• What you should do
Please restate every record below word for word.

• Data shown
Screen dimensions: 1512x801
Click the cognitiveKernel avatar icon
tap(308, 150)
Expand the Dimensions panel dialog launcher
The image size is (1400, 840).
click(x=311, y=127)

• Solution for this exercise
Screen dimensions: 1512x801
Click the cognitiveKernel avatar icon
tap(308, 150)
Expand the Dimensions panel dialog launcher
The image size is (1400, 840).
click(x=311, y=127)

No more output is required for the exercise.